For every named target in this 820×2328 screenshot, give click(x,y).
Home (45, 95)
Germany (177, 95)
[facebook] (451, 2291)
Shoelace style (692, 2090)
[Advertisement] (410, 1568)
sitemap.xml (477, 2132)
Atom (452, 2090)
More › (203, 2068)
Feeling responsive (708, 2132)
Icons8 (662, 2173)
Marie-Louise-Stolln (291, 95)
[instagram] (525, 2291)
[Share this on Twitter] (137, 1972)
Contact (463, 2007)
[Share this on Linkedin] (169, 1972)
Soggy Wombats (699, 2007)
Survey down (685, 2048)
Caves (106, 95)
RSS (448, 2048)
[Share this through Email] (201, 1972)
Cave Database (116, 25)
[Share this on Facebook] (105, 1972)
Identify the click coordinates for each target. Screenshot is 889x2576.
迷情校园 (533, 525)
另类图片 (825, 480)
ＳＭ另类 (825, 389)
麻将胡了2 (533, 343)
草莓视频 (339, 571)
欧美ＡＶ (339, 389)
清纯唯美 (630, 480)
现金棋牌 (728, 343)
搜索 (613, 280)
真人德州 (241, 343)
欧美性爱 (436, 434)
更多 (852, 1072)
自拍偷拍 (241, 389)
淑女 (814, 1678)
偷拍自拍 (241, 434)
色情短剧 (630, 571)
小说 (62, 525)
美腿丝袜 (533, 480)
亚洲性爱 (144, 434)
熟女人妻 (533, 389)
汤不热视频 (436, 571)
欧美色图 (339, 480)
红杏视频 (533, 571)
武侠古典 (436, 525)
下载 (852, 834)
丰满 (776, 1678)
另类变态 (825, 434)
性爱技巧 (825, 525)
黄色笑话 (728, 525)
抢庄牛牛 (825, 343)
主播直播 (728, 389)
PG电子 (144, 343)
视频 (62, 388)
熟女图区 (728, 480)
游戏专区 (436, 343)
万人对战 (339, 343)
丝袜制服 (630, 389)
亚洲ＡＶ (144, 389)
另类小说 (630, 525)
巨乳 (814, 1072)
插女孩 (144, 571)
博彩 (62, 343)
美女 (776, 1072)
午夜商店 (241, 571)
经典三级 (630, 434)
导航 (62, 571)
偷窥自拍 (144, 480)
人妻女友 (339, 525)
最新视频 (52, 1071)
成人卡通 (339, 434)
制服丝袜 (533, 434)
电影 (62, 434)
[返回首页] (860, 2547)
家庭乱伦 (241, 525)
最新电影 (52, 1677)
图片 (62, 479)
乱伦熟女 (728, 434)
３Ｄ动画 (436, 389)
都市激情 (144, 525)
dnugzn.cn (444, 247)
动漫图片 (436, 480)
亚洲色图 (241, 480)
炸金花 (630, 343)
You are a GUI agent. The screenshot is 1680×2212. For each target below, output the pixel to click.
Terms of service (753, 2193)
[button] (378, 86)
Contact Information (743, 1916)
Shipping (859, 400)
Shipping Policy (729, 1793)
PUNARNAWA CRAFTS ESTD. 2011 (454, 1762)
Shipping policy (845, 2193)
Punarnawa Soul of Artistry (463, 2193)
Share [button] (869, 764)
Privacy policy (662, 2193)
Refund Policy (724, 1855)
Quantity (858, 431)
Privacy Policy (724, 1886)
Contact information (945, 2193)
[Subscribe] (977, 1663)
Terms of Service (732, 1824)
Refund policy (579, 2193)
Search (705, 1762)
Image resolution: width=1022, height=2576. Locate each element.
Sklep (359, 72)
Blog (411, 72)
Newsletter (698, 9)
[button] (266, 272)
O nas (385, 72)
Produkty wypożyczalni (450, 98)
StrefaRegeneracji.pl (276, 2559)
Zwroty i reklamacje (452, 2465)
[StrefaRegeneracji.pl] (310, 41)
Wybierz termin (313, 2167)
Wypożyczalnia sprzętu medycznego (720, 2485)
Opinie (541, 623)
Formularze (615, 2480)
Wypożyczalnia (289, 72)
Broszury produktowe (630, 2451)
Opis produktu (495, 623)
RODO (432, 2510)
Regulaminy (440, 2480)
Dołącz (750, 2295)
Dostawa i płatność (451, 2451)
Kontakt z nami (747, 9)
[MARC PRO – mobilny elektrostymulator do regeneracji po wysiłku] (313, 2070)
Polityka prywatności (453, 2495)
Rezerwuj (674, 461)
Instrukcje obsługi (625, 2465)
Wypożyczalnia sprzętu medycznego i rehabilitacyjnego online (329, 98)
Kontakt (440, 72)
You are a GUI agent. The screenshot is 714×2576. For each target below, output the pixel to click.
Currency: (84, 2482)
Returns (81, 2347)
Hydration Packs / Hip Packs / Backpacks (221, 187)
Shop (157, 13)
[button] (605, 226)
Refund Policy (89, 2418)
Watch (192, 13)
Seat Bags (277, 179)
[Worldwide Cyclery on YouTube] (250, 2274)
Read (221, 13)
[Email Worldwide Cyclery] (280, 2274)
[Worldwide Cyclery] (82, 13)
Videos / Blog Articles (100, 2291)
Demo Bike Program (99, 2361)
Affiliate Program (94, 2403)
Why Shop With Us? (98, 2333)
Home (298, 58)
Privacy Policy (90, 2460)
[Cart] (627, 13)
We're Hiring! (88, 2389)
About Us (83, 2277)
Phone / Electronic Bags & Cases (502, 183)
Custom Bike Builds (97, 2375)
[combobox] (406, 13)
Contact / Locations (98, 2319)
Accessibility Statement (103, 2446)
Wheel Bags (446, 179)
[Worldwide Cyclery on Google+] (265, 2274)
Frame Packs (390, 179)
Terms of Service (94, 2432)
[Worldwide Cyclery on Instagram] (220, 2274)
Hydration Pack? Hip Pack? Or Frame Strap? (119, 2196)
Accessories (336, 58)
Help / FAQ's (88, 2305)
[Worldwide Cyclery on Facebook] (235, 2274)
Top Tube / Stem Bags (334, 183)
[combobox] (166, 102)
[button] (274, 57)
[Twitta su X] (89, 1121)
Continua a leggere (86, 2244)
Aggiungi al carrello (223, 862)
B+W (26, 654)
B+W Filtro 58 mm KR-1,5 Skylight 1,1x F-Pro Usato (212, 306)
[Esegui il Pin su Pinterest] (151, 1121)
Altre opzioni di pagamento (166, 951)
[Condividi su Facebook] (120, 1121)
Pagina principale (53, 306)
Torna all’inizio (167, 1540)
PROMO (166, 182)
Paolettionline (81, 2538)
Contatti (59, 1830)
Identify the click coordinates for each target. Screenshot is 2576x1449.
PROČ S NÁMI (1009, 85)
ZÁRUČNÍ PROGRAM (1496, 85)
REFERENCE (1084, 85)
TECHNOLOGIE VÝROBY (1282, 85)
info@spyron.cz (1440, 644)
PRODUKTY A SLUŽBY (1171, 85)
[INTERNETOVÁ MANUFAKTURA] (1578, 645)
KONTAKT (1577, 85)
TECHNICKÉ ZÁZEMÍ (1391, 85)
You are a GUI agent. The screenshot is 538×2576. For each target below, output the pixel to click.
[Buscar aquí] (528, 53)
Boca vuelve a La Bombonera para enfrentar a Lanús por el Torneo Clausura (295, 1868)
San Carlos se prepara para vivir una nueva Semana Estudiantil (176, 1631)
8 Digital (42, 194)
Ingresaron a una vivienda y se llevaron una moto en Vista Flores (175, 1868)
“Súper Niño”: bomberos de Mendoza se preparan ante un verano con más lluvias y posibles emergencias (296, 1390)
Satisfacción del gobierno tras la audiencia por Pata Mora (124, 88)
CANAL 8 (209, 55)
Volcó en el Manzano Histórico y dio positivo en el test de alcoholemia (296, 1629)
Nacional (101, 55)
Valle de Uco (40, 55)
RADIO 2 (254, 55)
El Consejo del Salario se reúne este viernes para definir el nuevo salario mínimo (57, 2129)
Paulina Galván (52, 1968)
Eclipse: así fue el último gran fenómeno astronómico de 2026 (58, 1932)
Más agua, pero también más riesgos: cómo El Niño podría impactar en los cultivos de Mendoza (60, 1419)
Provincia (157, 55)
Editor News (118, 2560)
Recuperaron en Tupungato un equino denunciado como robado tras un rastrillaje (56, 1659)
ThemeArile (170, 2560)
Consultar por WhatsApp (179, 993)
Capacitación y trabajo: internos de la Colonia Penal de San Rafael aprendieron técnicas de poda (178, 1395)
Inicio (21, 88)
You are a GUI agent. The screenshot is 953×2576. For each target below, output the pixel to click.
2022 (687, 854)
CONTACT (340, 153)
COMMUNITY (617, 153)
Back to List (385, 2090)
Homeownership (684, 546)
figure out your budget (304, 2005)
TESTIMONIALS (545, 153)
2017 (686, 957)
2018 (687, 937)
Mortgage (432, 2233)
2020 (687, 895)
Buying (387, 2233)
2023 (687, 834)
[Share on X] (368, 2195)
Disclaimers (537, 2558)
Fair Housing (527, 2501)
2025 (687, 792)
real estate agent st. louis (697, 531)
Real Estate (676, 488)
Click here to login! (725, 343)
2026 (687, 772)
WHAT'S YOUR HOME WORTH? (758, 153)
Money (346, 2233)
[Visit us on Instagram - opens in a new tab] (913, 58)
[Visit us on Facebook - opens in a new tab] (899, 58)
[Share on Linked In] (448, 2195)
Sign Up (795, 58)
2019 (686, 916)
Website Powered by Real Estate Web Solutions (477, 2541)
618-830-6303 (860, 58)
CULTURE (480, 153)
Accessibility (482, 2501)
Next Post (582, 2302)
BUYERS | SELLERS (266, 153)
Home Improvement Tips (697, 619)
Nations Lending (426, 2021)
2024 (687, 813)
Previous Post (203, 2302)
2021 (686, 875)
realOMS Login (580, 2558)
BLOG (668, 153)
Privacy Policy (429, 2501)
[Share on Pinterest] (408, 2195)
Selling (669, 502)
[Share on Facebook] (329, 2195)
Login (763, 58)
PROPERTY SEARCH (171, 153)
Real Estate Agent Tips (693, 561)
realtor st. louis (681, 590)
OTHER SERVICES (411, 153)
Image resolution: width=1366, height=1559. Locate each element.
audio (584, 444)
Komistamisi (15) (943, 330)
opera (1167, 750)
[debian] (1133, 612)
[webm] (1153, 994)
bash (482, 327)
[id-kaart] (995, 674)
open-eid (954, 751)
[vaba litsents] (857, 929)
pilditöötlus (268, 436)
• • • • • • •
[Your objective]: Starting at the line that has "下载 (852, 834)" in the records above, restate word for word every line until the one that has "Shop (157, 13)", and include that one as well.

[Exercise result]:
下载 (852, 834)
丰满 (776, 1678)
另类变态 (825, 434)
性爱技巧 (825, 525)
黄色笑话 (728, 525)
抢庄牛牛 (825, 343)
主播直播 (728, 389)
PG电子 (144, 343)
视频 (62, 388)
熟女图区 (728, 480)
游戏专区 (436, 343)
万人对战 (339, 343)
丝袜制服 (630, 389)
亚洲ＡＶ (144, 389)
另类小说 (630, 525)
巨乳 (814, 1072)
插女孩 (144, 571)
博彩 (62, 343)
美女 (776, 1072)
午夜商店 (241, 571)
经典三级 (630, 434)
导航 (62, 571)
偷窥自拍 (144, 480)
人妻女友 (339, 525)
最新视频 (52, 1071)
成人卡通 (339, 434)
制服丝袜 (533, 434)
电影 (62, 434)
[返回首页] (860, 2547)
家庭乱伦 (241, 525)
最新电影 (52, 1677)
图片 (62, 479)
乱伦熟女 (728, 434)
３Ｄ动画 (436, 389)
都市激情 (144, 525)
dnugzn.cn (444, 247)
动漫图片 (436, 480)
亚洲色图 (241, 480)
炸金花 (630, 343)
You are a GUI agent. The screenshot is 1680×2212. For each target below, output the pixel to click.
Terms of service (753, 2193)
[button] (378, 86)
Contact Information (743, 1916)
Shipping (859, 400)
Shipping Policy (729, 1793)
PUNARNAWA CRAFTS ESTD. 2011 (454, 1762)
Shipping policy (845, 2193)
Punarnawa Soul of Artistry (463, 2193)
Share [button] (869, 764)
Privacy policy (662, 2193)
Refund Policy (724, 1855)
Quantity (858, 431)
Privacy Policy (724, 1886)
Contact information (945, 2193)
[Subscribe] (977, 1663)
Terms of Service (732, 1824)
Refund policy (579, 2193)
Search (705, 1762)
Image resolution: width=1022, height=2576. Locate each element.
Sklep (359, 72)
Blog (411, 72)
Newsletter (698, 9)
[button] (266, 272)
O nas (385, 72)
Produkty wypożyczalni (450, 98)
StrefaRegeneracji.pl (276, 2559)
Zwroty i reklamacje (452, 2465)
[StrefaRegeneracji.pl] (310, 41)
Wybierz termin (313, 2167)
Wypożyczalnia sprzętu medycznego (720, 2485)
Opinie (541, 623)
Formularze (615, 2480)
Wypożyczalnia (289, 72)
Broszury produktowe (630, 2451)
Opis produktu (495, 623)
RODO (432, 2510)
Regulaminy (440, 2480)
Dołącz (750, 2295)
Dostawa i płatność (451, 2451)
Kontakt z nami (747, 9)
[MARC PRO – mobilny elektrostymulator do regeneracji po wysiłku] (313, 2070)
Polityka prywatności (453, 2495)
Rezerwuj (674, 461)
Instrukcje obsługi (625, 2465)
Wypożyczalnia sprzętu medycznego i rehabilitacyjnego online (329, 98)
Kontakt (440, 72)
You are a GUI agent. The screenshot is 714×2576. For each target below, output the pixel to click.
Currency: (84, 2482)
Returns (81, 2347)
Hydration Packs / Hip Packs / Backpacks (221, 187)
Shop (157, 13)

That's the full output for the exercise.